Hovering by Kairo, Paimon gaped. "Since when can Hydro Slimes do that? And they're tougher—your easy one-shot didn't pop it!"
Ying slid back a step to slip a rush, then cut in again.
Whish—THUMP! Wind split water; the big slime's body warped and churned, splashing hard—but it didn't go down. If anything, it came on angrier.
"They're beefier and hit harder," Ying judged, tightening her grip.
"Careful!" Paimon warned. "If they keep growing, this could get nasty!"
A cold shadow moved past Ying's shoulder.
The Everwinter Shade acted.
Frost crawled out from beneath its steps. It raised its ice axe and carved a clean line through the nearest slime; Hydro flash-froze mid-lunge, a blue statue that shattered a heartbeat later.
Ying exhaled and eased her blade down. "Right. I forgot—we have a vanguard."
The Shade didn't pause. Another swollen slime crashed forward; a short, brutal hew split it, and the follow-through froze what remained. One after another, the slimes fell—no time to attack, no time to flee. Size didn't matter against that killing cold.
Paimon whistled. "Okay, that's ridiculous. Even super-sized, they're paper in front of that thing."
Ying nodded, half relieved, half impressed. She'd expected at least a workout. Instead, the Shade turned it into warm-ups.
Kairo watched, satisfied. As a rift-born phantom, the Everwinter Shade was even more effective in Teyvat than he'd hoped. It handled most ambushes before they became problems—exactly what he wanted on the road.
Time slipped by. The clearing emptied.
"Let's move," Kairo said, flicking a hand.
The Shade turned smoothly and took point again. Where it stepped, a film of ice laced the ground; the air itself felt cooler. Hilichurls that thought they were hidden learned they weren't.

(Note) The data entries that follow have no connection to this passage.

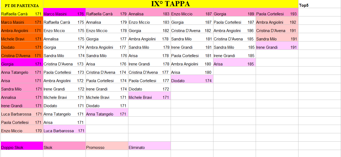Click Diodato eliminated cell with 174
Screen dimensions: 341x157
pos(192,81)
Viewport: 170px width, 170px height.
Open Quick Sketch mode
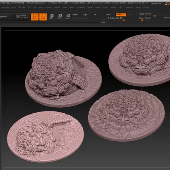coord(22,17)
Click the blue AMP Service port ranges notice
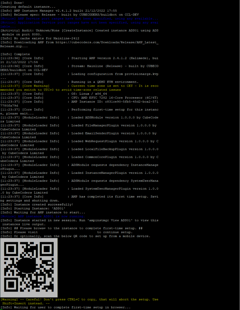 [x=79, y=18]
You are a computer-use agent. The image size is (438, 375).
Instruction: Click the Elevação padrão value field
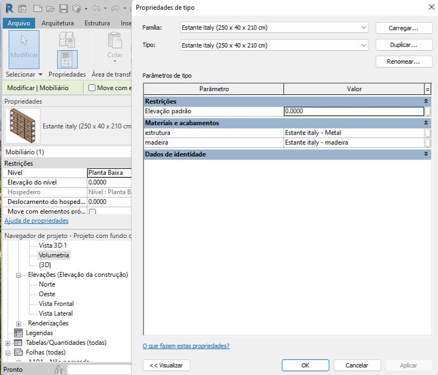353,111
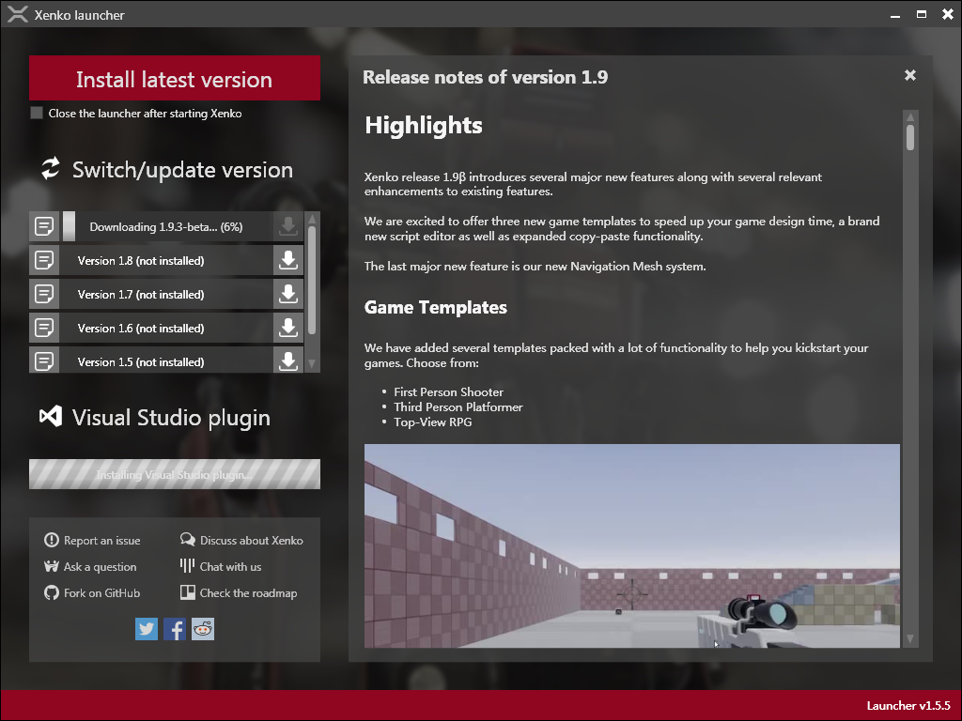Open the Twitter social icon
This screenshot has height=721, width=962.
[147, 629]
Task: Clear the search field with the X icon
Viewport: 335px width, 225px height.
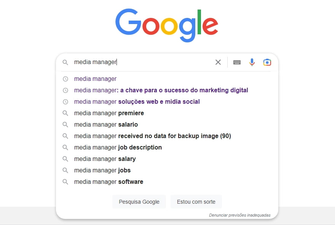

Dendro Slimes that tried to erupt from the turf never made it above the grass—one downward chop ended the attempt.
Soon the trees thinned and the light widened. Paimon's mood floated with it—until a wrong sound scraped from the woods ahead.
Three wolf-shaped monsters drifted into view.
They weren't wolves. They were massive and limbless, parts of their bodies floating apart from each other as if hung in the air by invisible wire. Their hide was a cold, ashen white; their skull-like heads were too large; eyes flickered gold and violet in unsettling alternation. Bone-like spikes jutted from their frames, faintly glowing, making the air itself feel heavier.
Paimon's wings twitched. "Uh… that's a wolf? Are wolfs supposed to fly?"
"They don't look like wolves at all," Ying said, brows knitting.
The trio spiraled in the air, then locked into a stiff hover when they spotted the travelers. The forest seemed to hold its breath. Their scanning gaze gleamed with predatory cold.
"Rifthounds," Kairo said, eyes narrowing. "Didn't think our odds would hit them. They gnaw at the borders between worlds—tougher than regular beasts. If they bite you, it's Corrosion—not a normal wound."
The Shade answered first. It met the closest Rifthound with a falling chop that iced flesh and murdered momentum. The other two raked with black-stained, rock-heavy claws; Corrosion steamed off them like smoke—but the Shade wasn't a living body to rot. It stepped through their swings and drew two exacting arcs.
Frozen shards hit the dirt. Silence returned in three breaths.
Paimon's voice dropped to a reverent whisper. "Still feels like cheating… the good kind."
The Shade moved on, methodical as ever. Wolvendom's hazards dwindled behind them.
Far deeper within the grove, a tangible chill coiled, and a rasping voice rode the wind.
"Outsider wolves… culled? Interesting."